Chief among his critics is the Tory MP Jacob Rees-Mogg, who called the Governor a “sore loser” and suggested he was not up to the job. Rees-Mogg’s name has been mentioned as a possible successor to the Canadian, a prospect almost as alarming as the nationalists running Scotland’s economy without the security net of the UK.
In fact, the idea of any politician, let alone one of the least moderate of the present bunch, presiding over the BOE should send chills running down spines.
Brexit apologists like Rees-Mogg have made much noise since the referendum in June about how well Britain is doing. Perhaps shocked by what they have unleashed, they are now claiming the pound needed to be devalued.
Did it? I don’t recall them saying that before the country went to the polls.
Those who challenge such nonsense are shouted down as pessimists. If this trading of blows was confined to the political arena it would be entertaining – if you like that sort of thing – but the concerted effort on the Right to cast doubt over Carney’s impartiality is affecting the market.

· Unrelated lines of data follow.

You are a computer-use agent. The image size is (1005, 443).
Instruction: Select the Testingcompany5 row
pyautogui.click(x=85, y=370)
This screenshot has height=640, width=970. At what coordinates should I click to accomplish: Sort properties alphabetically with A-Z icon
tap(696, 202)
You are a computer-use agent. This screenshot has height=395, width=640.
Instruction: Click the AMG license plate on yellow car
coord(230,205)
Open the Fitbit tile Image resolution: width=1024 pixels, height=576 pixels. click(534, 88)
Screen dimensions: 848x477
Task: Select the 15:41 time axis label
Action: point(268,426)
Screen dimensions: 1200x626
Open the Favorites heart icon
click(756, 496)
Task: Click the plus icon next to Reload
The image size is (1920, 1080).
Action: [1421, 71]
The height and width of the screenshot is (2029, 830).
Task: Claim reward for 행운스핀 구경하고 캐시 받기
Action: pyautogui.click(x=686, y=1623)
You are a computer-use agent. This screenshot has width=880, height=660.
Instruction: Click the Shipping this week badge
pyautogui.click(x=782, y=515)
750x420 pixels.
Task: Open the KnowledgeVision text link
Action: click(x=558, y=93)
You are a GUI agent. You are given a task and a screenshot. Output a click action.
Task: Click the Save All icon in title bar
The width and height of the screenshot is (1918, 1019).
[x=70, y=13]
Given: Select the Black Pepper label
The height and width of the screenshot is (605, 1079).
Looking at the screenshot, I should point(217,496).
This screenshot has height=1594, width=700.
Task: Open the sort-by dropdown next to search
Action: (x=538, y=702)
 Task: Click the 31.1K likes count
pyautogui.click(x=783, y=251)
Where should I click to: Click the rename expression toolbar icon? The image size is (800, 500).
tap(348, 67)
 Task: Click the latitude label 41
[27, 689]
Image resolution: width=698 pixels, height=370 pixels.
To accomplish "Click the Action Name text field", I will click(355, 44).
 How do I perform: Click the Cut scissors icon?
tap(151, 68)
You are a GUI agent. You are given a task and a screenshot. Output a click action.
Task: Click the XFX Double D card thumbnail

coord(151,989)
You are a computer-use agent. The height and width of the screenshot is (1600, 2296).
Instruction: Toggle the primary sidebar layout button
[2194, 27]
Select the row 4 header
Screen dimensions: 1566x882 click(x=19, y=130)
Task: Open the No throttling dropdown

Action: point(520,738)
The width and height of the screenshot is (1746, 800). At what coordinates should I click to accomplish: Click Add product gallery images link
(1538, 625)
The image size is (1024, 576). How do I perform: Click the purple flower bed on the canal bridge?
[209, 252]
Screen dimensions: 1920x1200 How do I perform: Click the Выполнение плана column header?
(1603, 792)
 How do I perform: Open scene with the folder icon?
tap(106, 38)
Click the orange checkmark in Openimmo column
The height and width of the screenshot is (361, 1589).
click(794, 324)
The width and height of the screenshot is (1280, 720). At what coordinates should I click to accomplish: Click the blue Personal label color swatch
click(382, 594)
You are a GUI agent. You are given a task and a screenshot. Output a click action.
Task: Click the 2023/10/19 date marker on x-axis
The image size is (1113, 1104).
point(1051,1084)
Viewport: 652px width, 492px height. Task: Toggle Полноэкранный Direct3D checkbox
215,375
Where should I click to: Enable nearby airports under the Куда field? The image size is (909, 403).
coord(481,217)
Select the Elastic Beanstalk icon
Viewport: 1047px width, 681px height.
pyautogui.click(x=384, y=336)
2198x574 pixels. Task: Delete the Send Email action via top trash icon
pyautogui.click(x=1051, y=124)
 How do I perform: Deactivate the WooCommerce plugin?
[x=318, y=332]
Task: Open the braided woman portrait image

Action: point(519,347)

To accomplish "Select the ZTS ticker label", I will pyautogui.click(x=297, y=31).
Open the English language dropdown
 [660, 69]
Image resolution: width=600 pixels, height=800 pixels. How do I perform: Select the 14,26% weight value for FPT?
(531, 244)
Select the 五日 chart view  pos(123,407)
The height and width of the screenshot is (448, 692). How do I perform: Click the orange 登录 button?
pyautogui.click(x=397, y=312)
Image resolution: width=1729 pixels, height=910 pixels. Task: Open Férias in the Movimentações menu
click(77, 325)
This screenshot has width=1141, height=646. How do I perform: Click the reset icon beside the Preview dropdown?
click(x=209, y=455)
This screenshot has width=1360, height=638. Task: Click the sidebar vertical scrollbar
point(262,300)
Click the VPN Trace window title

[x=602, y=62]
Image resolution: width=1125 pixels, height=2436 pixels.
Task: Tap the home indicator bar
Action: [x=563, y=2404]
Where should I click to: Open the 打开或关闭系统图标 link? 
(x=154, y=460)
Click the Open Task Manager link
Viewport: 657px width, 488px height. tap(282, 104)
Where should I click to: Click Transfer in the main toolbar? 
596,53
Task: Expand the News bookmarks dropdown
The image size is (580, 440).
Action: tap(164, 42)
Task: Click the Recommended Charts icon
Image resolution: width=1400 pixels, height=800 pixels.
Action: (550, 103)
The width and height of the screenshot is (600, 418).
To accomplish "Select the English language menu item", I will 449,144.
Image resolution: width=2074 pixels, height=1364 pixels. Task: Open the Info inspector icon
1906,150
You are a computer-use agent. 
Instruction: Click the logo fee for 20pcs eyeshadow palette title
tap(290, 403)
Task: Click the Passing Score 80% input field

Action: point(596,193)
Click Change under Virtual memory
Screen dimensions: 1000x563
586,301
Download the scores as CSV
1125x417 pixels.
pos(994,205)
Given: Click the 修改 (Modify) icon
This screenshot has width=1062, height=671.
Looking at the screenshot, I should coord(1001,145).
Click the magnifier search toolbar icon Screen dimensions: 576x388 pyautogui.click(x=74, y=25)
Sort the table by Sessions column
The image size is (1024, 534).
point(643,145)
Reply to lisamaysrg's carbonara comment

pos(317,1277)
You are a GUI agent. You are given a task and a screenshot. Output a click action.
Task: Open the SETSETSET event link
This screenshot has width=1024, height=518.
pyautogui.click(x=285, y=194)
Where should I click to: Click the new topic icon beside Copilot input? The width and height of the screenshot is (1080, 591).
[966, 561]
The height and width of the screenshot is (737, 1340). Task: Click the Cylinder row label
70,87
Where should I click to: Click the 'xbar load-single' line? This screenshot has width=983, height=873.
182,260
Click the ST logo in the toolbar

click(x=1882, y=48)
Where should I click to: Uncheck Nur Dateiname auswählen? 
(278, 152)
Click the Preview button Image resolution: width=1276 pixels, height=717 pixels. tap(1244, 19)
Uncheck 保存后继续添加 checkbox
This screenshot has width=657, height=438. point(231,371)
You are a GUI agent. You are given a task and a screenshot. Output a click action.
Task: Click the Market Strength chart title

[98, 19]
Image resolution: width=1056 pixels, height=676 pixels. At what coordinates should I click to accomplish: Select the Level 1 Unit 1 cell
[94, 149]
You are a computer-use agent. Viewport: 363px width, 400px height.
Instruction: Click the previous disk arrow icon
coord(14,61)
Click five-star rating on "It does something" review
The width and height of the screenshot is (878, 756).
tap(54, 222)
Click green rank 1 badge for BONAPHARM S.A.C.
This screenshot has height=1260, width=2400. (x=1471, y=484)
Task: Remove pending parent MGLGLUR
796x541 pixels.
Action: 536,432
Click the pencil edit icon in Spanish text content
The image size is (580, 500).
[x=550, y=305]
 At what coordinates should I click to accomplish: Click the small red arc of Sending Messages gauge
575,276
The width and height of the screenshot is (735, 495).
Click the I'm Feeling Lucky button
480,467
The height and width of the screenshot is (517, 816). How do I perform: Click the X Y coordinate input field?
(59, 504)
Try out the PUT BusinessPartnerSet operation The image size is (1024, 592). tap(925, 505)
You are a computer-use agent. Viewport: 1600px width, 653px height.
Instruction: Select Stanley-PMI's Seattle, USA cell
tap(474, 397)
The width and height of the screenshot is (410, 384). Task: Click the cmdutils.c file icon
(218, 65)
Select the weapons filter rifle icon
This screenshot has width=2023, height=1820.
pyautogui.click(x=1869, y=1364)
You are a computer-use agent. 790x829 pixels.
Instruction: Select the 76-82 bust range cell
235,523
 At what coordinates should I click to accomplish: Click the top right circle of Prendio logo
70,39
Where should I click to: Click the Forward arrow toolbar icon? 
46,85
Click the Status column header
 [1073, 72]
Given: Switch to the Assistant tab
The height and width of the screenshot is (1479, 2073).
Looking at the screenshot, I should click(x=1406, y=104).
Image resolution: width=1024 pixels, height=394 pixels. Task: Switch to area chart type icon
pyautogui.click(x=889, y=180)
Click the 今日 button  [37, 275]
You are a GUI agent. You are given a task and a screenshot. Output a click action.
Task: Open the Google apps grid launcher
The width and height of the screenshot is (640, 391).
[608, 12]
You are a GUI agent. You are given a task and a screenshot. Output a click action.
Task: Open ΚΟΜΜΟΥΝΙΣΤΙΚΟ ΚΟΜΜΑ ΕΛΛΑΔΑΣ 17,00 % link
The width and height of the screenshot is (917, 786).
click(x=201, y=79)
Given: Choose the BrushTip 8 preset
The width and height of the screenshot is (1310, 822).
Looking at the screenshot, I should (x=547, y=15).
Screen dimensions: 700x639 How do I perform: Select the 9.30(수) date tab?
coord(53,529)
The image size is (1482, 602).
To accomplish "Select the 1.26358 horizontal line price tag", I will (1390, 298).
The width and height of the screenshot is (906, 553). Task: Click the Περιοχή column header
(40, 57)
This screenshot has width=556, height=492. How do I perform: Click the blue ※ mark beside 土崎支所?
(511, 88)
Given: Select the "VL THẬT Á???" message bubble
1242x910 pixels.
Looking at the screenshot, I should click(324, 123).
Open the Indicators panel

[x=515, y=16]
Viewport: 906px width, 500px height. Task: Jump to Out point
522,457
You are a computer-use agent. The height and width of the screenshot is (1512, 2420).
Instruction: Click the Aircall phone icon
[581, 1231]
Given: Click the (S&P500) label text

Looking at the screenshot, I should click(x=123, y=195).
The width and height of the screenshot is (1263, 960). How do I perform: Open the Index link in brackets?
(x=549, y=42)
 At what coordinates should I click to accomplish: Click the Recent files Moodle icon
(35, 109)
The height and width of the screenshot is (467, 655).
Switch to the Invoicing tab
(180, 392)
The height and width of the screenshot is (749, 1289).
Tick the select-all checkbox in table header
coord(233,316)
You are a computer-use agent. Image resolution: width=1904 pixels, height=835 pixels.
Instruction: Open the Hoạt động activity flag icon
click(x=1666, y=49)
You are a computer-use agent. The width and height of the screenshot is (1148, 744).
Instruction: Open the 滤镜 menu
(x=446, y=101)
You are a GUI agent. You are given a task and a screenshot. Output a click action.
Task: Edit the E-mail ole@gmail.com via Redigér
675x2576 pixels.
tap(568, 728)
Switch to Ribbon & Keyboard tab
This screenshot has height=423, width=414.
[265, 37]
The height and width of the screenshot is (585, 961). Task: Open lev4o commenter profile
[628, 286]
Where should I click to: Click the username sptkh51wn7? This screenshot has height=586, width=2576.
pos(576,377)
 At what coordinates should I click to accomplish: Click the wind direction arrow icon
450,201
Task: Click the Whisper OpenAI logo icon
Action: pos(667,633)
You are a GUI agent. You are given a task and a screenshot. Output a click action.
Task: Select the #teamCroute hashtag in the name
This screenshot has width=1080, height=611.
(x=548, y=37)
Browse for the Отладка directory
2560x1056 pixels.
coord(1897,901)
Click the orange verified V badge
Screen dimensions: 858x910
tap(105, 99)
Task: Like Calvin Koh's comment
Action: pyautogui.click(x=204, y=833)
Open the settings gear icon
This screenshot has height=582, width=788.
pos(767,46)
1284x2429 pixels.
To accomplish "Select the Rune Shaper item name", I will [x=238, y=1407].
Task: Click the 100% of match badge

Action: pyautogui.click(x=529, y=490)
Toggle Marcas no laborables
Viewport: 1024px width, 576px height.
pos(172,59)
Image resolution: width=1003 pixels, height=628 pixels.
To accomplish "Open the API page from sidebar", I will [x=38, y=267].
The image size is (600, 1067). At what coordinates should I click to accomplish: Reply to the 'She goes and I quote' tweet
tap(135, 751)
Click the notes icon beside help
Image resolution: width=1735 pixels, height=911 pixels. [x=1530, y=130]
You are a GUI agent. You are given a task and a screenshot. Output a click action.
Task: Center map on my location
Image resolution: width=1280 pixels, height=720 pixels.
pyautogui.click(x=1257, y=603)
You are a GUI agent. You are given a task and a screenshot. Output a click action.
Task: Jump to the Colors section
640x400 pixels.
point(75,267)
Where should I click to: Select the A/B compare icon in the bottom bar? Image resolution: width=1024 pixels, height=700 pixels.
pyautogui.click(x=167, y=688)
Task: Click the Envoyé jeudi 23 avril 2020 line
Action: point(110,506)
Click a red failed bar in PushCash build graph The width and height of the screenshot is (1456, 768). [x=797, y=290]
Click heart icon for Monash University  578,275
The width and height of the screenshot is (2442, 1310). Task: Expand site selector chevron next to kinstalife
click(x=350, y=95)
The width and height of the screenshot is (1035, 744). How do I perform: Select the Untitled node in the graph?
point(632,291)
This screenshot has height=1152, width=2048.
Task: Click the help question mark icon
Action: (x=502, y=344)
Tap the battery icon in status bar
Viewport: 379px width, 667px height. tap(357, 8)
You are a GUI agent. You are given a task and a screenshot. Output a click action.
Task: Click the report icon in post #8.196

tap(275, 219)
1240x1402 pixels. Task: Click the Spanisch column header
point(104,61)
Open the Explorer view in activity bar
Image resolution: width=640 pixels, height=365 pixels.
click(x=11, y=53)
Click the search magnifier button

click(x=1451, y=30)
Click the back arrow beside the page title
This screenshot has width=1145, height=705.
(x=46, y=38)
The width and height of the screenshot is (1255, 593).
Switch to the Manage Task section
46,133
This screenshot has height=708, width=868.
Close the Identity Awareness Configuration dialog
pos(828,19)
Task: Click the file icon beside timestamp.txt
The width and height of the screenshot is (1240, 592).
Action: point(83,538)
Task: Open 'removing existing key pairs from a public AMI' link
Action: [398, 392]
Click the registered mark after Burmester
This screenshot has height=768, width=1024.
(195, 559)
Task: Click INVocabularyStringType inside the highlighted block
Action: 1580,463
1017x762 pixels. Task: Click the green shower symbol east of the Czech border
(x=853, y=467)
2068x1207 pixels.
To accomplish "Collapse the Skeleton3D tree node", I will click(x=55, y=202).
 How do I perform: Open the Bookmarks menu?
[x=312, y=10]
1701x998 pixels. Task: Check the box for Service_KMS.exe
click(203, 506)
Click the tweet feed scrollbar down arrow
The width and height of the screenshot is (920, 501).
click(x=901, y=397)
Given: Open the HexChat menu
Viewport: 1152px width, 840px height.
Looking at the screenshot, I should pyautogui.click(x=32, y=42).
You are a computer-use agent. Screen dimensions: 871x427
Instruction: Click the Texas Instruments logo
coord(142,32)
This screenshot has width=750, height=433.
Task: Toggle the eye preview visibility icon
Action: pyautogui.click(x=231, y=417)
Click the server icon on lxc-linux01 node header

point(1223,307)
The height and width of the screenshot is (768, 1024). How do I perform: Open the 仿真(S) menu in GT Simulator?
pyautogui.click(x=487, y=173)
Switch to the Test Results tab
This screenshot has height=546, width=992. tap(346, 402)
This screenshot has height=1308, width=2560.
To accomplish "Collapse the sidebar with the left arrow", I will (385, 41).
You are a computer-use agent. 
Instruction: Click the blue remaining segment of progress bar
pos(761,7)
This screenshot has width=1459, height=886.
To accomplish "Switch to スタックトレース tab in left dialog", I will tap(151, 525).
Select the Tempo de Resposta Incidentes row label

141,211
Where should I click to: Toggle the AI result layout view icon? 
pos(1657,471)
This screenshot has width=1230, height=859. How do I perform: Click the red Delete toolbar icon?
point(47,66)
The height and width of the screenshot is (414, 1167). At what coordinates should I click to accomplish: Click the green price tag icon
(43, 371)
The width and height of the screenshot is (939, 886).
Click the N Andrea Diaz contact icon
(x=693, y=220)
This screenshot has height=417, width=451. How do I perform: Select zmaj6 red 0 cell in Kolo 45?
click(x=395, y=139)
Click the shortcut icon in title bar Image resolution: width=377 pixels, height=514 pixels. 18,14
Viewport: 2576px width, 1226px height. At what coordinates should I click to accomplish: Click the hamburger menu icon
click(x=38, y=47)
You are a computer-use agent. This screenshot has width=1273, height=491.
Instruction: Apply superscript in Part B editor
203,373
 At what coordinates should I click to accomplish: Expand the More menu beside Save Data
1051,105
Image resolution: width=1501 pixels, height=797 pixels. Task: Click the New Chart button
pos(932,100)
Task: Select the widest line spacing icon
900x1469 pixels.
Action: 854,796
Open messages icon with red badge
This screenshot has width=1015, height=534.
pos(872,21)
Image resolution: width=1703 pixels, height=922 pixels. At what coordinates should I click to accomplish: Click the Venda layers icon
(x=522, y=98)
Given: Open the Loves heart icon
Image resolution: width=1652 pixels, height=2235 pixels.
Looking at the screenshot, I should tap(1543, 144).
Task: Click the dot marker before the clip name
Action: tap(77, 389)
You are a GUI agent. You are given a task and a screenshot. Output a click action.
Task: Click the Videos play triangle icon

Undermining the bank chief might be a ploy by Leavers to detract attention from the chaos they have caused but it is clearly not in the country’s interests.
Carney has appeared a cool customer throughout the recent turmoil and only now, thanks to the discourteous Rees-Mogg et al, has he seemed a little rattled.
Described as “the only adult in the room” by one business commentator, the Governor has become a target for those he has constantly upstaged.
His foes have in a way got what they wanted, with Carney’s leaving date now confirmed.
But Britain is poorer.
Just as Scotland needed his reasoned interjection to avert disaster in 2014, so the whole country needs him in the post-Brexit shambles.
For the rest of his tenure in London, we should let him get on with his task and treat him as he has treated us – with due respect.